Sega Does is a chronological exploration of every game ever released for a Sega console, beginning with the SG-1000 and ending with the Dreamcast.
“No Yohko, you can’t stay out hunting demons, it’s a school night.”
RELEASE DATE: 03/22/1991 (JP)
If you’ve ever dipped a toe into the wild, confusing sea of Japan-exclusive games, you know that Japanese developers aren’t immune to using a popular license in order to make a quick buck. Case in point: the untold amounts of unplayable “Dragon Ball Z” games, the majority of which gracefully never made it to our shores. These games often take little time to make, use very little resources, and more often than not, make a handsome return.
I’m not sure if Mamono Hunter Yōko falls into this category or not. The anime seems like it has a cult following, but only six episodes were produced over a several year span, so was it truly popular by Japan’s standards? Popular enough to receive several video games (one on the Mega Drive, two on the PC-Engine), not popular enough to receive additional episodes? C’mon Yōko fanboys, let me know in the comments.
Grandpa’s gonna get ya!
The anime tells the story of sixteen-year-old Yōko, a typical high-school girl who loves boys and slaying demons. She’s set to become the 108th Devil Hunter in a long line of female devil hunters, but before she can inherit the title, demons from a parallel world invade Earth and try to destroy her. If she becomes the Devil Hunter, she’ll be able to slay the demons and prevent them from extinguishing the human race forever. Serious stuff!
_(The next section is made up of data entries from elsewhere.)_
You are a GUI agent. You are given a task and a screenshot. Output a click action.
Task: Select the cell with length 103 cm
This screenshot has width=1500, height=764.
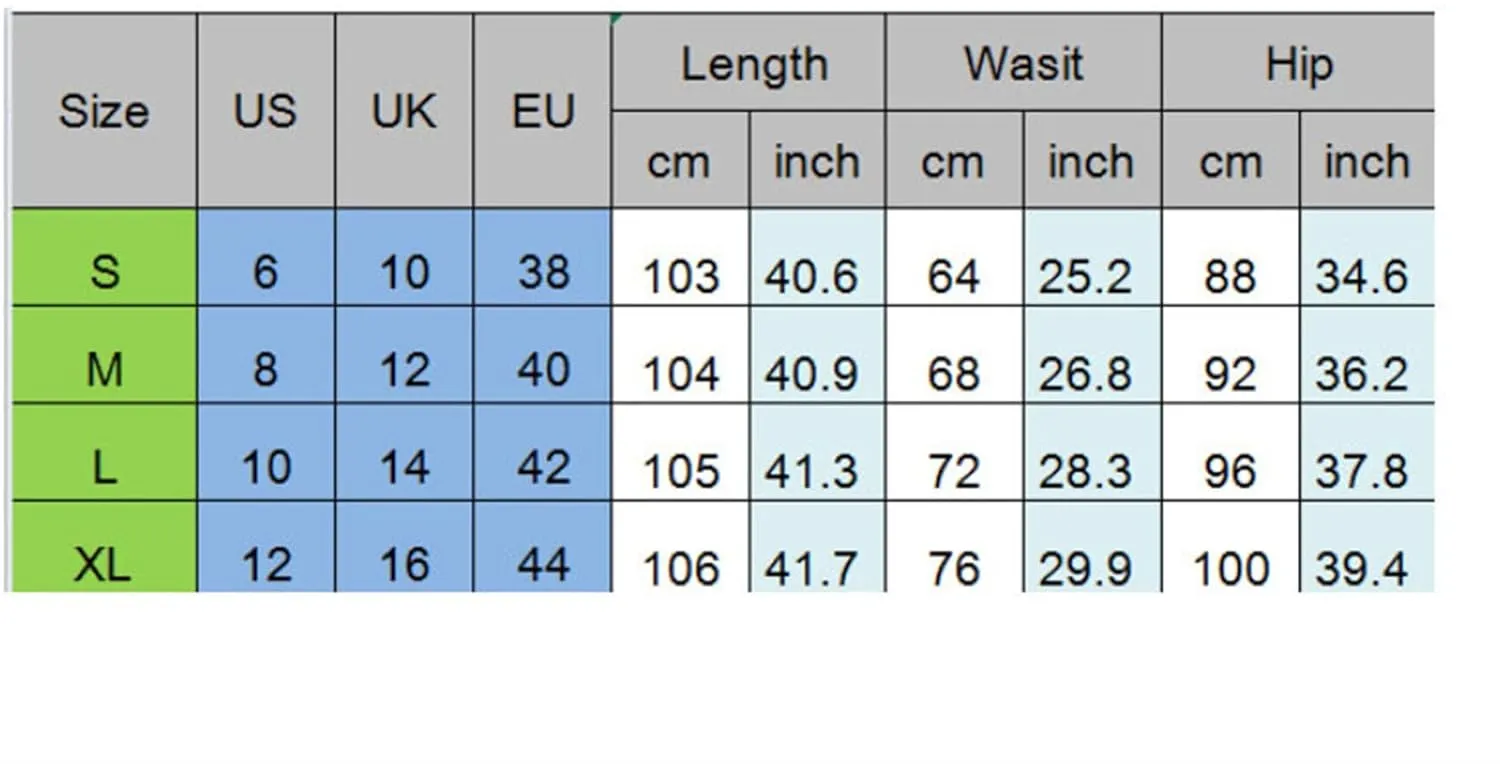pyautogui.click(x=680, y=257)
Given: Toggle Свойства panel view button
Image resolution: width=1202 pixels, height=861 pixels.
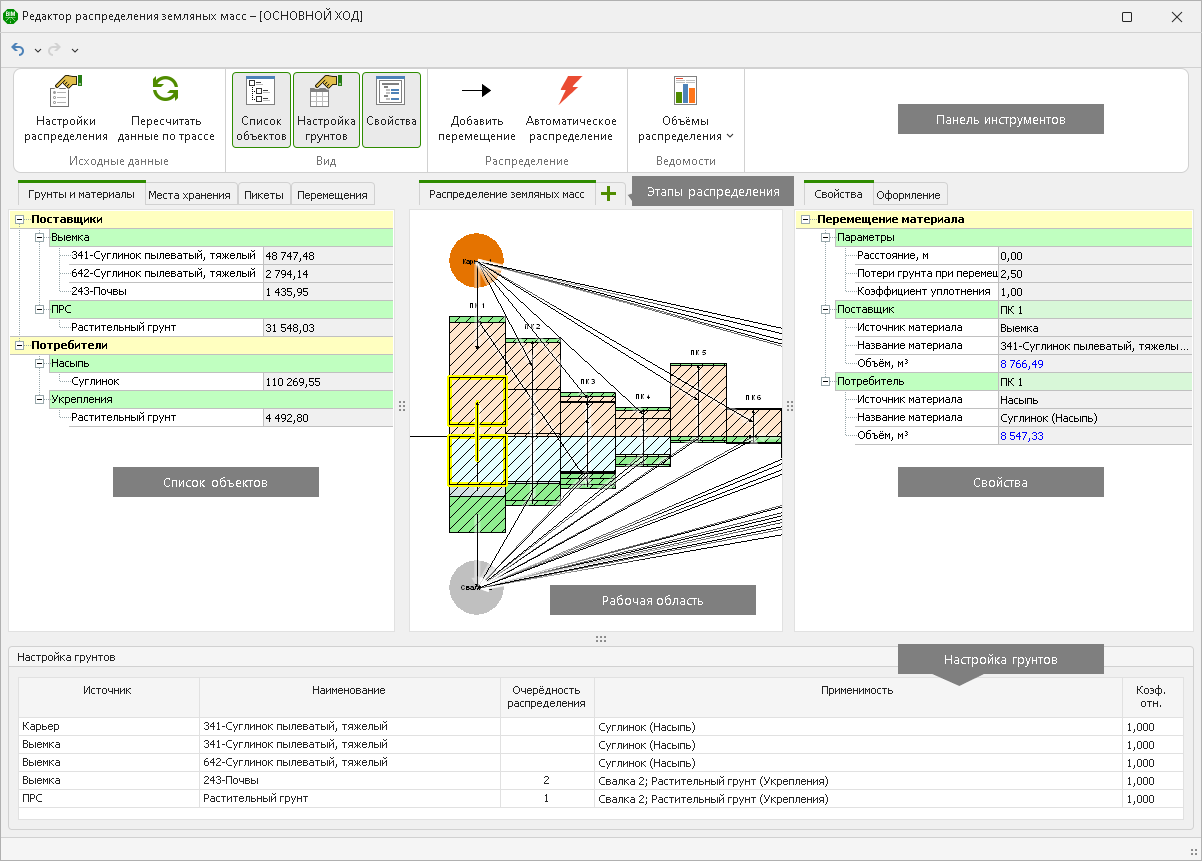Looking at the screenshot, I should click(391, 110).
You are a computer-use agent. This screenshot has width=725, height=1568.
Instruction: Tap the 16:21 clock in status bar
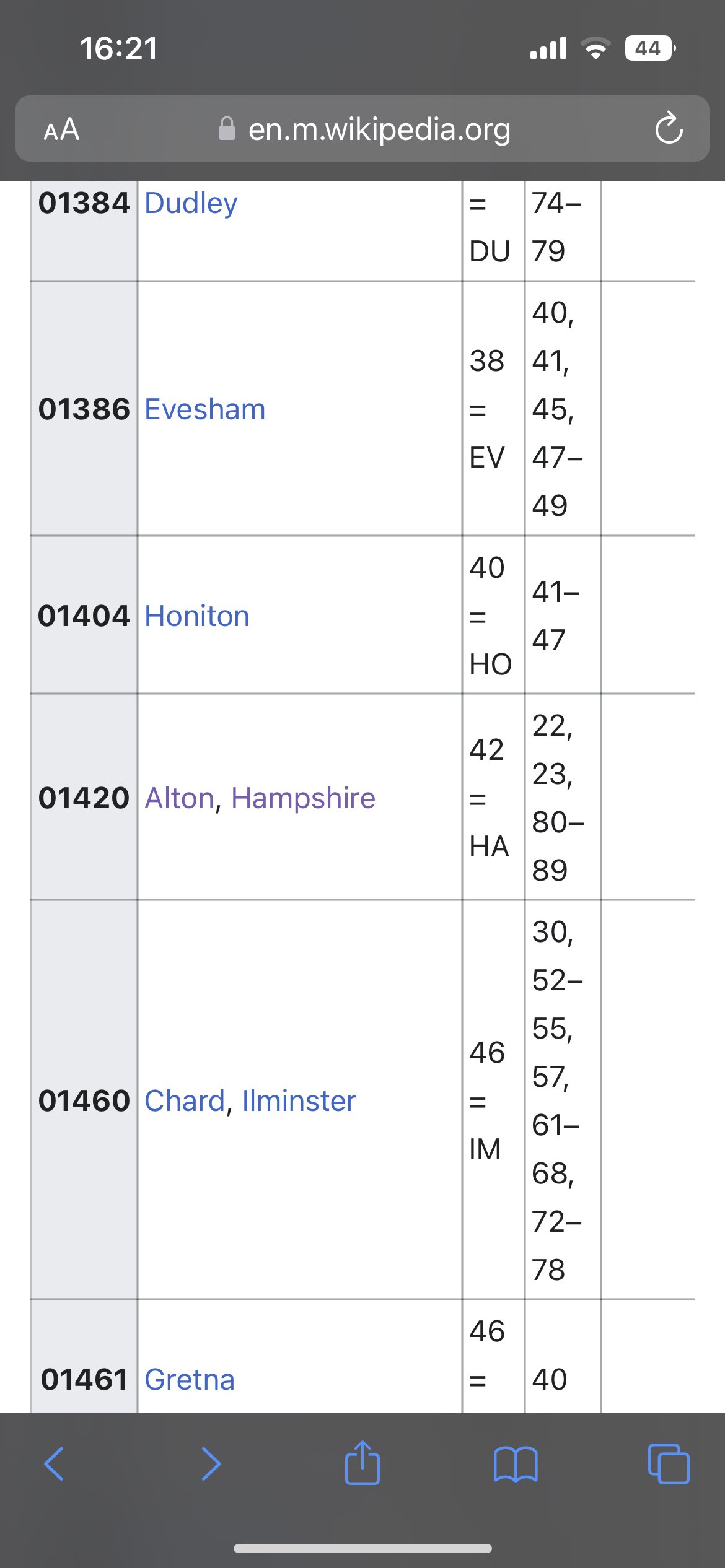118,48
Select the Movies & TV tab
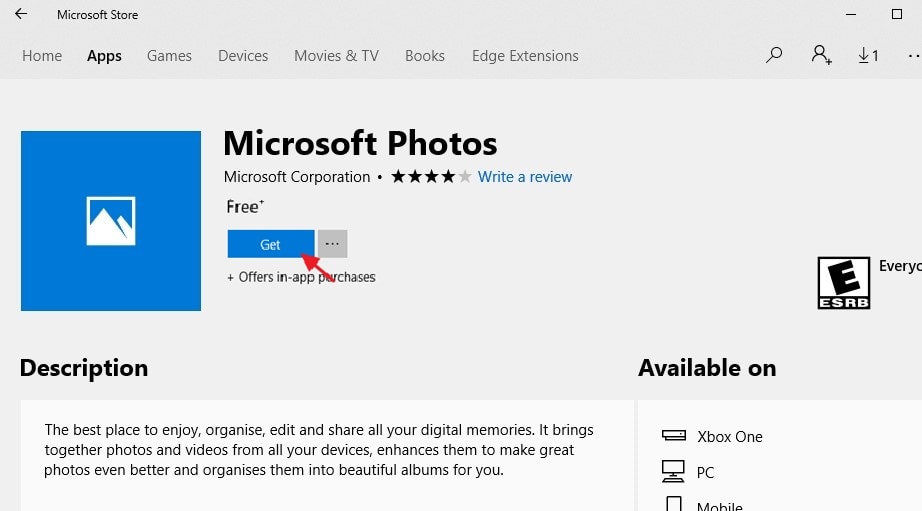Screen dimensions: 922x511 pos(336,56)
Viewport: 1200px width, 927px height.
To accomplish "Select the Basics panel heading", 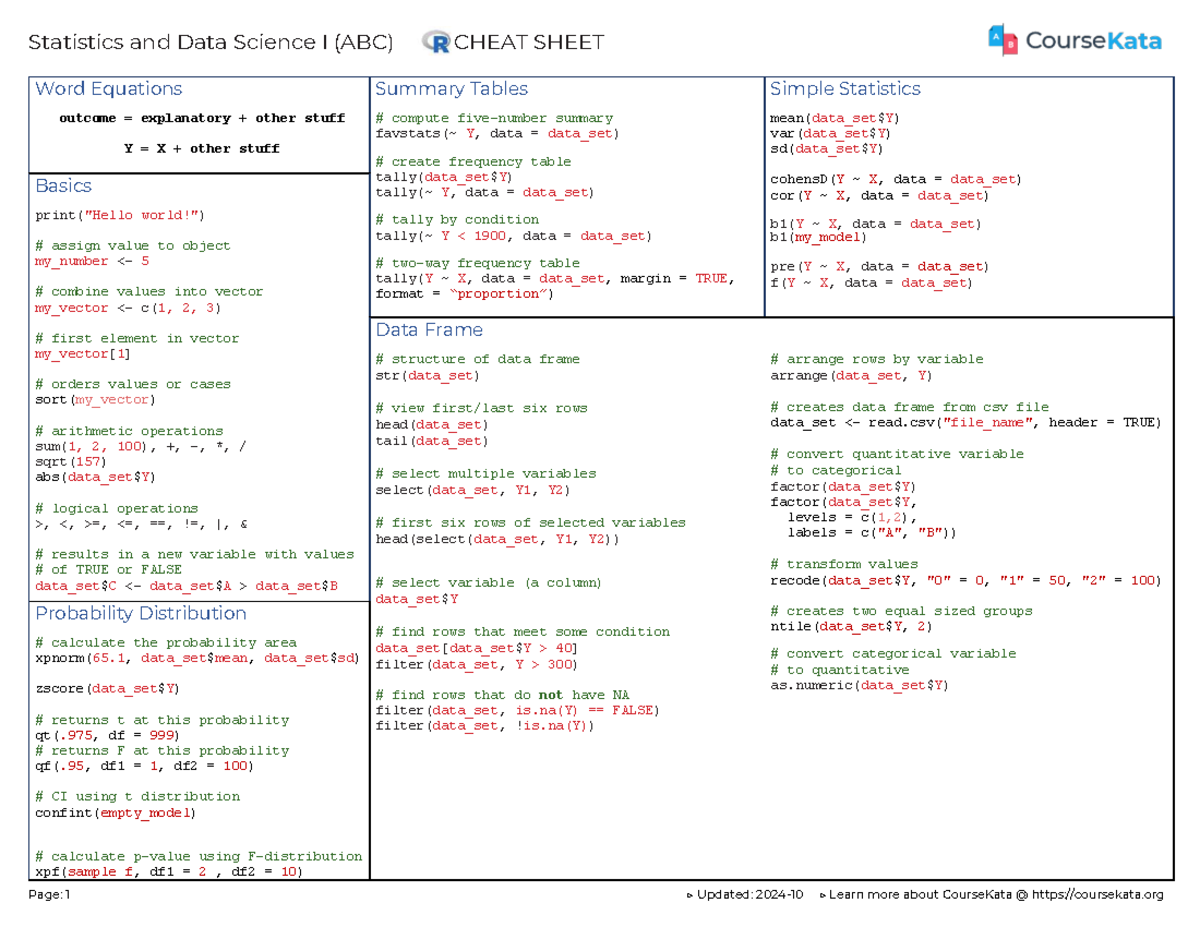I will click(x=62, y=186).
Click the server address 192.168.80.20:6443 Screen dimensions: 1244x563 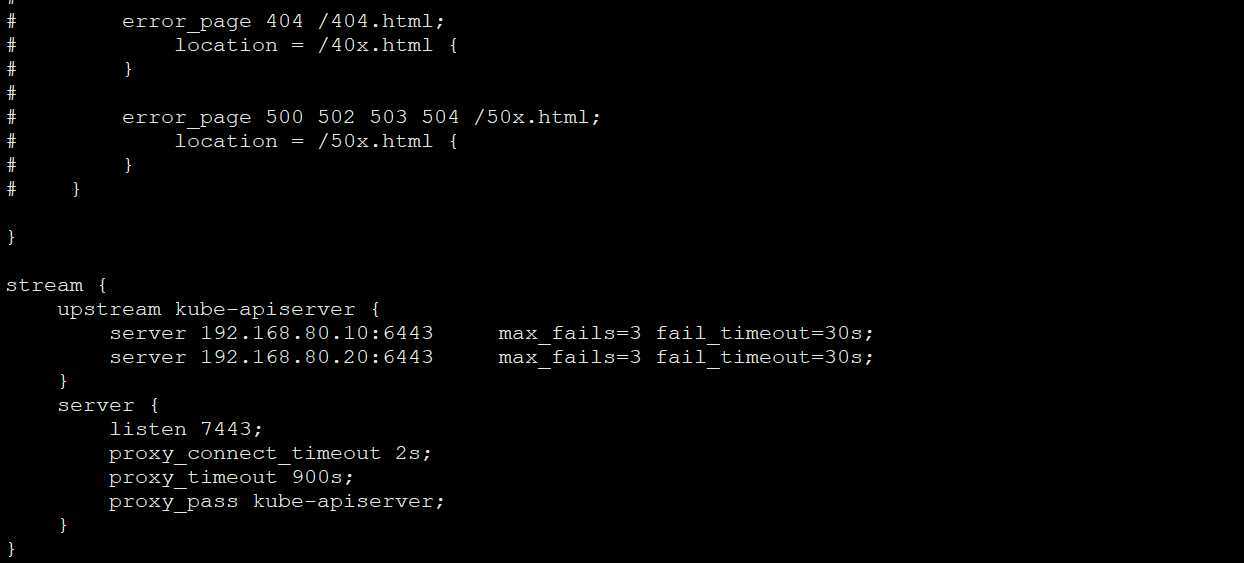coord(317,357)
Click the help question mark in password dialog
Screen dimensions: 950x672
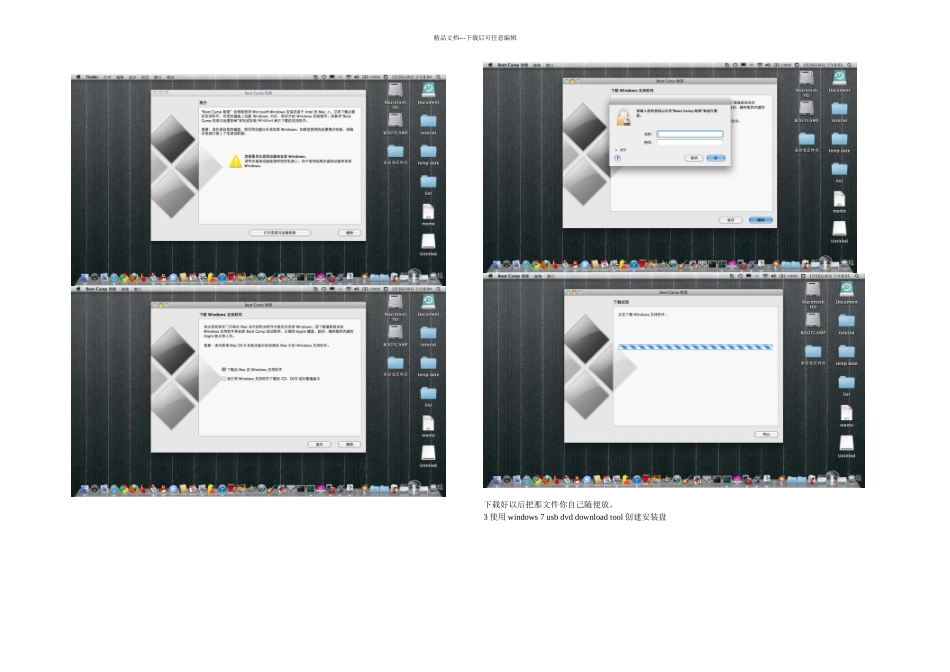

These guys really do look like they hate the human race.
“Mamono Hunter Yōko” might be more of a cult hit than a truly popular show, but the Mega Drive game sure plays like a shoddily produced tie-in meant to capitalize on the show’s success. Imagine a platformer where enemies fire projectiles and ascend/descend upon you like an aggressive shoot-em-up. Oh, and your skinny girl lead controls like a graceless muscle man. Mamono Hunter Yōko, go!
This is one flower Algernon can’t have.
In the game, Yōko controls like a sweaty shirtless beefcake – slow and clunky – rather than the young lithe teenager she truly is. If only she was as strong as said beefcake. Her sword appears long and sharp, but it’s not enough to fend off the constant barrage of enemy attacks that hail from every direction. There are no secondary attacks, save for a shield that appears when you hold down the attack button. The shield only blocks certain projectiles, but all direct enemy hits blast right through it. Given the sheer amount of enemies on-screen, particularly from level 3 and beyond, it’s near impossible to progress without constant death.
This chump’s trying to squash your game, Yohko, let ’em have it.
There are five levels in total. The first level takes Yōko in and around an enormous flower. She bounces from stalk to stalk while (presumably) demonic bees and piranhas try to bring her into the underworld. The second level takes place near a volcano. Yōko has to make her way through underground caverns, littered with crawling eyeballs, fire nozzles, and ancient lizard creatures. The third level – a nondescript swamp filled with enemies – is where I succumbed to Mamono Hunter Yōko‘s treacherous ways.
These green projectiles travel quickly across the screen. A pox on them!
Up until the third level, Mamono Hunter Yōko is more mediocre than terrible. Repetitive level design, annoying enemies, underpowered main character, etc. Here in the swamp, amidst all the humidity and violence, the game decides to become truly unfair. Fish, insects, and their belligerent projectiles band together to fell Yōko again and again. Never mind the absurd number of lives (5) and continues (7) that all but imply the game’s way too hard. Yōko – the Devil Hunter who’s supposed to save the world from an impending demonic invasion – can’t even receive a few hits from some fish without ripping in twain? Ridiculous.